> **EXTRACTED TEXT**:
---------------

Precise in vivo genome editing via single homology arm donor mediated intron-targeting gene integration for genetic disease correction.

Publication Year:

2019

Authors:

Keiichiro Suzuki, Mako Yamamoto, Reyna Hernandez-Benitez, Zhe Li, Christopher Wei, Rupa Devi Soligalla, Emi Aizawa, Fumiyuki Hatanaka, Masakazu Kurita, Pradeep Reddy, Alejandro Ocampo, Tomoaki Hishida, Masahiro Sakurai, Amy N Nemeth, Estrella Nunez Delicado, Josep M Campistol, Pierre Magistretti, Pedro Guillen, Concepcion Rodriguez Esteban, Jianhui Gong, Yilin Yuan, Ying Gu, Guang-Hui Liu, Carlos Lopez-Otin, Jun Wu, Kun Zhang, Juan Carlos Izpisua Belmonte

PubMed ID:

31444470

Funding Grants:

CIRM Graduate Student Training Grant for the Implementation of a Stem Cell Technology and Lab Management Program: Training in Stem Cell Sciences and Regenerative Medicine

Public Summary:

In vivo genome editing represents a powerful strategy for both understanding basic biology and treating inherited diseases. However, it remains a challenge to develop universal and efficient in vivo genome-editing tools for tissues that comprise diverse cell types in either a dividing or non-dividing state. Here, we describe a versatile in vivo gene knock-in methodology that enables the targeting of a broad range of mutations and cell types through the insertion of a minigene at an intron of the target gene locus using an intracellularly linearized single homology arm donor. As a proof-of-concept, we focused on a mouse model of premature-aging caused by a dominant point mutation, which is difficult to repair using existing in vivo genome-editing tools. Systemic treatment using our new method ameliorated aging-associated phenotypes and extended animal lifespan, thus highlighting the potential of this methodology for a broad range of in vivo genome-editing applications.

---------------

> **DATA FOR ANALYSIS**:
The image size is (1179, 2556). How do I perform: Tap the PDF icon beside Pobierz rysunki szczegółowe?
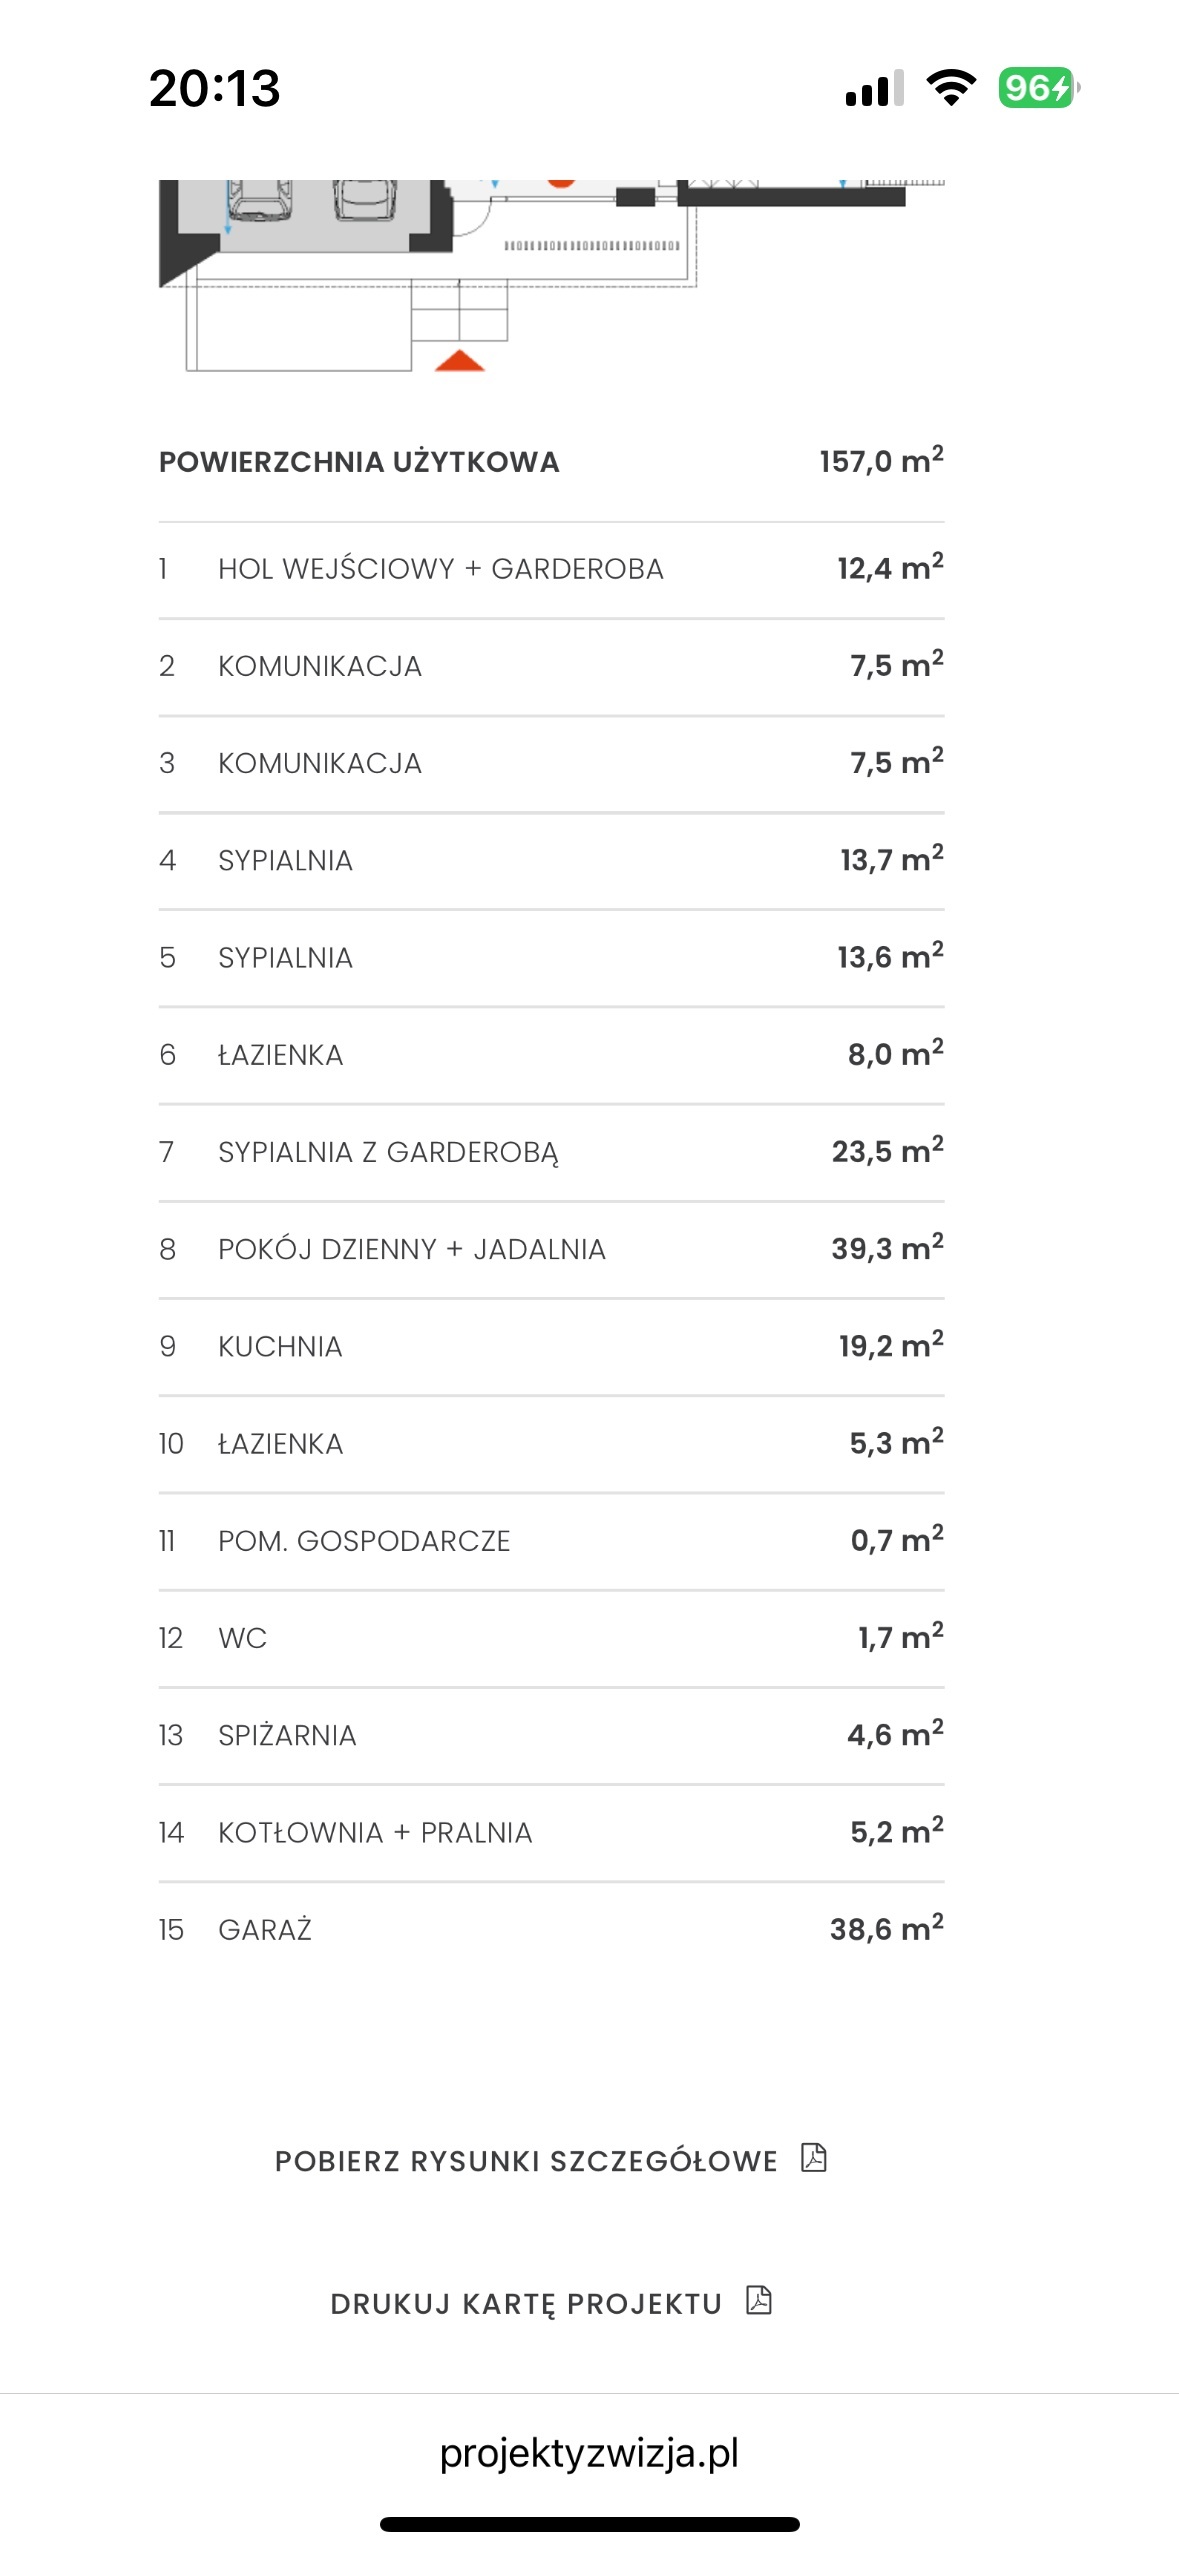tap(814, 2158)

---------------

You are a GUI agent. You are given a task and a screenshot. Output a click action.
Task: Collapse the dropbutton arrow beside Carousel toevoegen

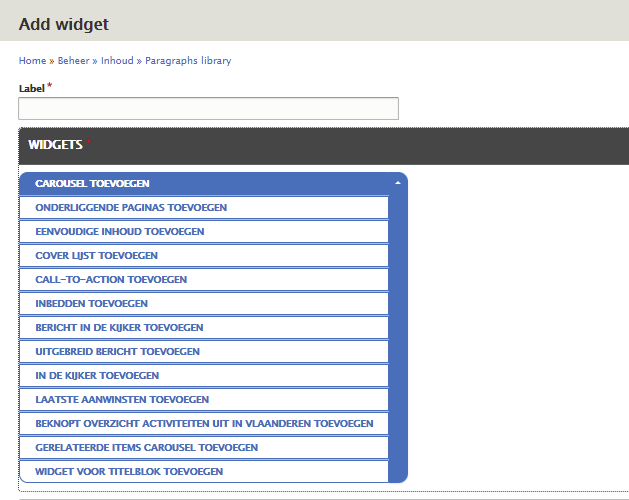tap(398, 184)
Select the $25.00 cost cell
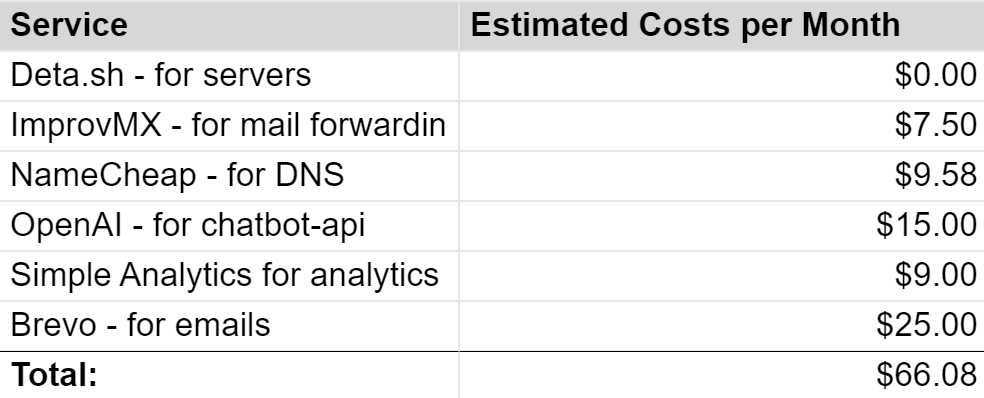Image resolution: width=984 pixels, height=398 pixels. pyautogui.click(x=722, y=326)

---------------

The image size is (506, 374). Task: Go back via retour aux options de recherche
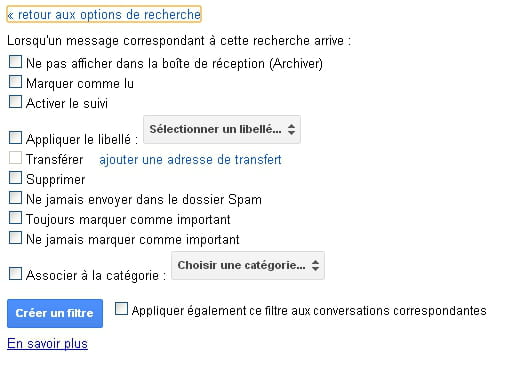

---------------

> **TASK LIST**:
A – List the field labels that head the sections of the genome-editing publication record, in the order they appear.
B – Pick up the genome-editing publication record after its final sentence and keep writing it.

> **RESPONSES IN ORDER**:
A – Publication Year, Authors, PubMed ID, Funding Grants, Public Summary

B –
Scientific Abstract:

In vivo genome editing represents a powerful strategy for both understanding basic biology and treating inherited diseases. However, it remains a challenge to develop universal and efficient in vivo genome-editing tools for tissues that comprise diverse cell types in either a dividing or non-dividing state. Here, we describe a versatile in vivo gene knock-in methodology that enables the targeting of a broad range of mutations and cell types through the insertion of a minigene at an intron of the target gene locus using an intracellularly linearized single homology arm donor. As a proof-of-concept, we focused on a mouse model of premature-aging caused by a dominant point mutation, which is difficult to repair using existing in vivo genome-editing tools. Systemic treatment using our new method ameliorated aging-associated phenotypes and extended animal lifespan, thus highlighting the potential of this methodology for a broad range of in vivo genome-editing applications.